**WORK TO COMPLETE:** Reproduce the data character for character, from its first line through the line containing "The height and width of the screenshot is (457, 501).".

**ENTRIES SUPPLIED:**

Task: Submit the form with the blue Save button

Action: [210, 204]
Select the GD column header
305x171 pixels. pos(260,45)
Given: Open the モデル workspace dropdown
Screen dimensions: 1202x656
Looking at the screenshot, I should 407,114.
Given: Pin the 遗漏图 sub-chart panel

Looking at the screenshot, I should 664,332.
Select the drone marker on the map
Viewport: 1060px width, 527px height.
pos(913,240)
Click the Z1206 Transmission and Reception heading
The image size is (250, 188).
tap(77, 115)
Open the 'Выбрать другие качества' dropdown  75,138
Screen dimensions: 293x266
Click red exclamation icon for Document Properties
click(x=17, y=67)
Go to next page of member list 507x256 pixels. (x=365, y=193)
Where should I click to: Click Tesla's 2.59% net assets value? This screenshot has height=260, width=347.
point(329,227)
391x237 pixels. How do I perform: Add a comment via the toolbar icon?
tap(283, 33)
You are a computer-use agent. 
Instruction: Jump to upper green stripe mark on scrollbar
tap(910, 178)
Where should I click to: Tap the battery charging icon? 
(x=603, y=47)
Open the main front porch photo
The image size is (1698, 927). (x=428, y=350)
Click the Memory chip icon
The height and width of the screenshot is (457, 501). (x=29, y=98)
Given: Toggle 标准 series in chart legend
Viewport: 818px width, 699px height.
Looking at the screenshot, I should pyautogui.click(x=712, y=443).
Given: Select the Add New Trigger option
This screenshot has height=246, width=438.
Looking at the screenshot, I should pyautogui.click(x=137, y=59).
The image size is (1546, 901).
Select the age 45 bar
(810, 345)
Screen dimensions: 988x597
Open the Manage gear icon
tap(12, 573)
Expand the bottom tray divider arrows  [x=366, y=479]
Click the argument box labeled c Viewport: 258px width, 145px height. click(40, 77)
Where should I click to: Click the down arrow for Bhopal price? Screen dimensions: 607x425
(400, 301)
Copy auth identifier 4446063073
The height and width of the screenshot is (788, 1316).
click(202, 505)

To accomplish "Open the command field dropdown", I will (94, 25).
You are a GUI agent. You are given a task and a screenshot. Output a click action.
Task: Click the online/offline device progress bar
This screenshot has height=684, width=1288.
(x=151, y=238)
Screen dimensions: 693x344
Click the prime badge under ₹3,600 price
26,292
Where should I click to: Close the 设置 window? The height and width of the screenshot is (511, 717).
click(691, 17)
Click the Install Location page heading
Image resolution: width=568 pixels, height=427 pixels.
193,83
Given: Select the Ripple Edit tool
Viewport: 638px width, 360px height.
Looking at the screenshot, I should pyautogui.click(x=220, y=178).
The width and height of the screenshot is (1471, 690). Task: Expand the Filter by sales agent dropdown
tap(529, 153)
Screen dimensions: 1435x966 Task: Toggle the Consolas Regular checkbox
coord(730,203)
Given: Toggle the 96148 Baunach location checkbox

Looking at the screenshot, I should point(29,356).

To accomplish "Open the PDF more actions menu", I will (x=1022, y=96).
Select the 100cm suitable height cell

**FINAL ANSWER:**
Task: Submit the form with the blue Save button

Action: [210, 204]
Select the GD column header
305x171 pixels. pos(260,45)
Given: Open the モデル workspace dropdown
Screen dimensions: 1202x656
Looking at the screenshot, I should 407,114.
Given: Pin the 遗漏图 sub-chart panel

Looking at the screenshot, I should 664,332.
Select the drone marker on the map
Viewport: 1060px width, 527px height.
pos(913,240)
Click the Z1206 Transmission and Reception heading
The image size is (250, 188).
tap(77, 115)
Open the 'Выбрать другие качества' dropdown  75,138
Screen dimensions: 293x266
Click red exclamation icon for Document Properties
click(x=17, y=67)
Go to next page of member list 507x256 pixels. (x=365, y=193)
Where should I click to: Click Tesla's 2.59% net assets value? This screenshot has height=260, width=347.
point(329,227)
391x237 pixels. How do I perform: Add a comment via the toolbar icon?
tap(283, 33)
You are a computer-use agent. 
Instruction: Jump to upper green stripe mark on scrollbar
tap(910, 178)
Where should I click to: Tap the battery charging icon? 
(x=603, y=47)
Open the main front porch photo
The image size is (1698, 927). (x=428, y=350)
Click the Memory chip icon
The height and width of the screenshot is (457, 501). (x=29, y=98)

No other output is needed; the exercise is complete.